**Your instructions:**
In the review of the book about Freud's rescue below, reproduce word for word the passage starting with "Counterclockwise from bottom" and going on through "1909. Wellcome Collection.".

**Study text:**
※

Hektoen International

A Journal of Medical Humanities

Book review: Saving Freud: The Rescuers Who Brought Him to Freedom

Howard Fischer
Uppsala, Sweden

Counterclockwise from bottom left: Sigmund Freud, Stanley Hall, Carl Gustav Jung, Sándor Ferenczi, Ernest Jones, and Abraham Arden Brill. 1909. Wellcome Collection.

“A nation that produced Goethe could not possibly go to the bad.”
– Sigmund Freud, 1930

In March 1938, Austria became part of the Greater German Reich. Nazi antisemitism and the exclusion of Jews from society began at once. Dr. Sigmund Freud (1856–1939), the creator of psychoanalysis, could no longer deny what was happening in his beloved Vienna. Eighty-two years old and dying of intraoral cancer, he wanted to “die in freedom.”

In order to get us to Freud’s escape from Vienna, this highly readable book starts with a biography of Freud and a “biography” of psychoanalysis. Freud slowly attracted disciples, some of whom broke with him because of conflicts about theory (Carl Jung, Alfred Adler), and others who brought his psychoanalytic methods to other countries (Ernest Jones, Marie Bonaparte).

Along with Freud’s youngest daughter, Anna, a varied group of people helped Freud to escape. He had visited London as a young man. He was an anglophile, and he hated America. He could only envisage going to London to live. One of Freud’s early students, Dr. Ernest Jones (1879–1958), visited him in Vienna to confirm face-to-face his desire to leave Vienna. Jones, after many meetings with British government officials, met with the Home Secretary and got entry permits to the UK for the sixteen adults and six children who would come with Freud.

William Bullitt (1891–1967), US ambassador to France and a former patient of Freud, had lobbied for his colleague and protegé John Wiley to become the American ambassador to what was then Austria. Wiley used embassy personnel to watch over the Freud family in Vienna, and even on the Vienna-to-Paris train.

Marie Bonaparte (1882–1962), great-grandniece of Napoleon and princess (by marriage) of Denmark and Greece, was once a patient of Freud. He trained her in psychoanalysis and she became a lifelong friend. She managed to get some of Freud’s books, belongings, and money out of Vienna in diplomatic pouches. She considered Freud a “father figure,” and she paid the family’s exorbitant “flight tax” required to leave the country.

Freud and his family had entry permits, but now needed permission from the Nazis to leave the Reich. Wealthy Jewish families in the Third Reich had Nazi “trustees” appointed, who were to evaluate and confiscate the assets of the family and decide if they could leave the country. Anton Sauerwald, an Austrian Nazi, was the trustee for the Freuds. He had a doctorate in chemistry, and had studied under a professor whom he much admired at the University of Vienna. This professor was a close friend of Freud. Sauerwald eventually started reading some of Freud’s works, and had some of Freud’s books hidden in the Austrian National Library, where they escaped destruction and survived the war. In addition, he did not reveal to his bosses some of the assets the family had hidden in Switzerland, so that they would be available to the family once installed in London. He let them leave Vienna.

With the channel crossed from France, they arrived in London in June 1938. Freud, though weak and in pain, continued writing. He also saw a few patients a day until August 1939, when his fatigue and pain were unremitting. He died in September of that year, three weeks after the Nazi invasion of Poland that started the Second World War.

Saving Freud: The Rescuers Who Brought Him to Freedom
Andrew Nagorski
Simon & Schuster Paperbacks, 2023

HOWARD FISCHER, M.D., was a professor of pediatrics at Wayne State University School of Medicine, Detroit, Michigan.

※

Saved entries
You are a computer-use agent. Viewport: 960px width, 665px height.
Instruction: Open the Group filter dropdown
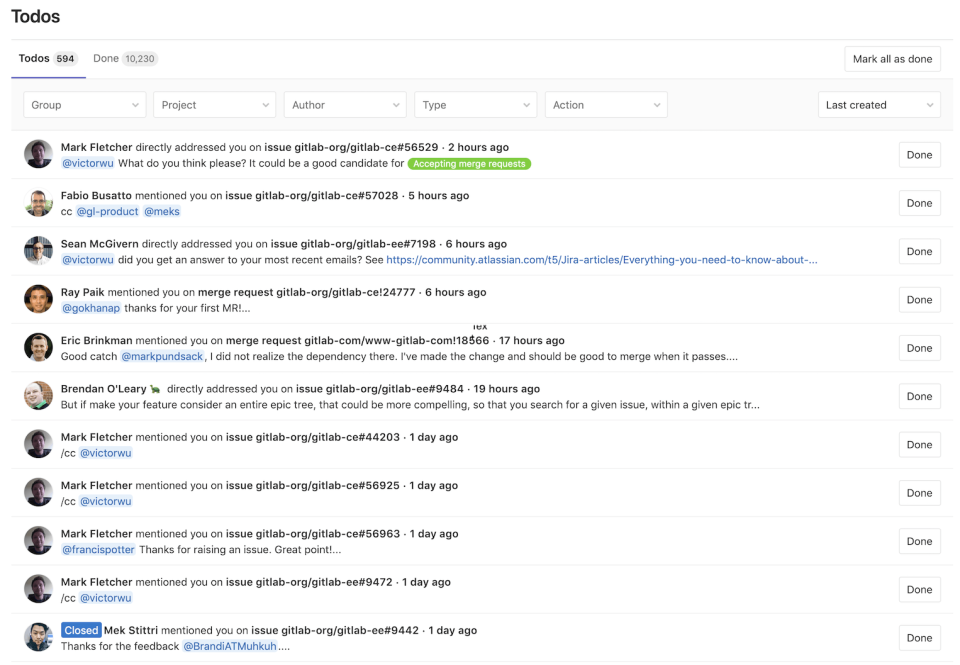[84, 104]
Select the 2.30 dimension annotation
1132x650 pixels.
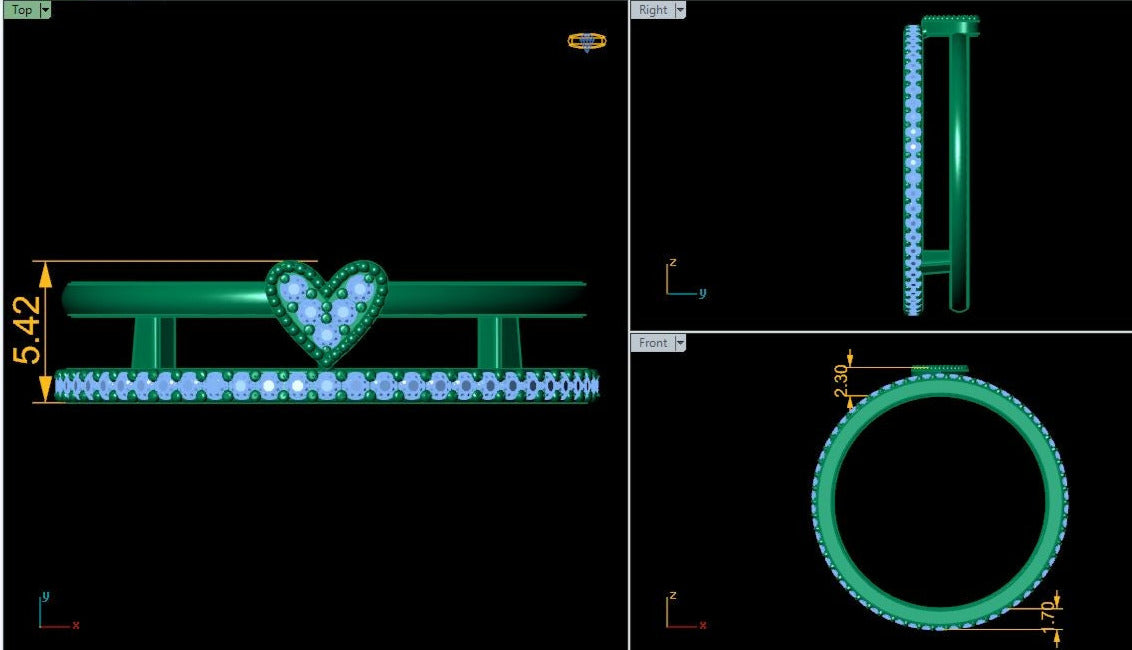(841, 380)

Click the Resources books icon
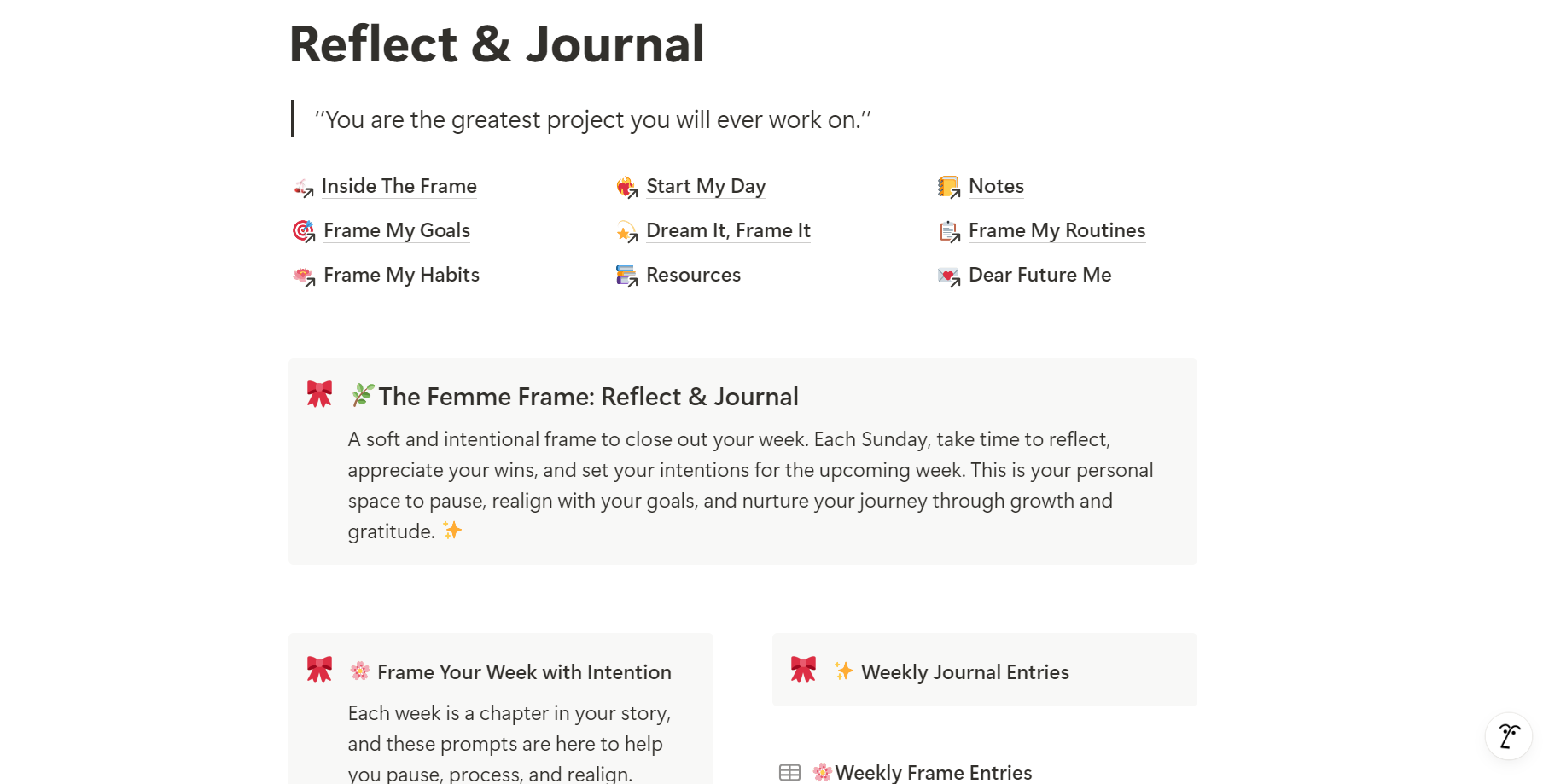(x=626, y=276)
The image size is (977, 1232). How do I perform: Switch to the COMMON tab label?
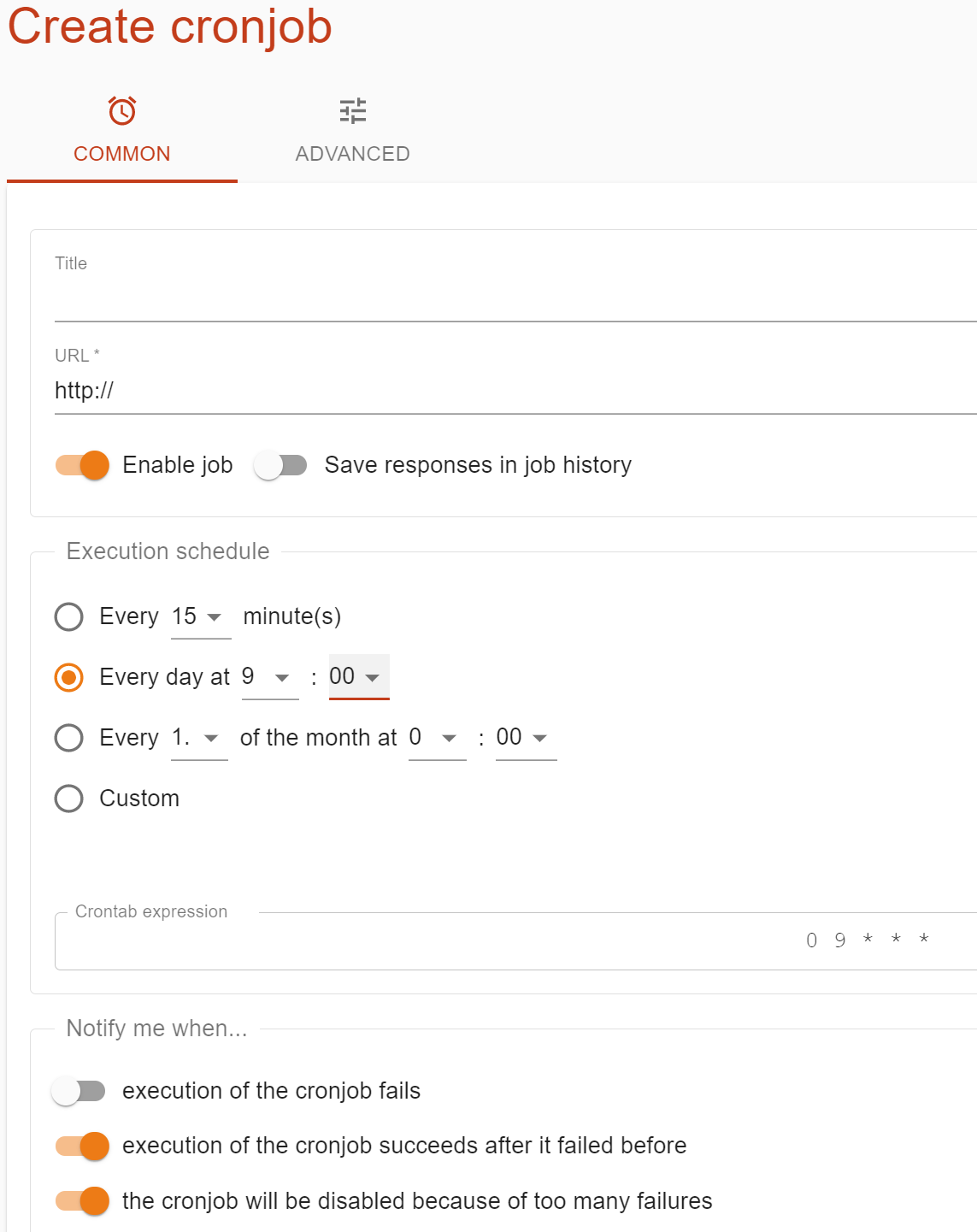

※

**Reply to the exercise:**
Counterclockwise from bottom left: Sigmund Freud, Stanley Hall, Carl Gustav Jung, Sándor Ferenczi, Ernest Jones, and Abraham Arden Brill. 1909. Wellcome Collection.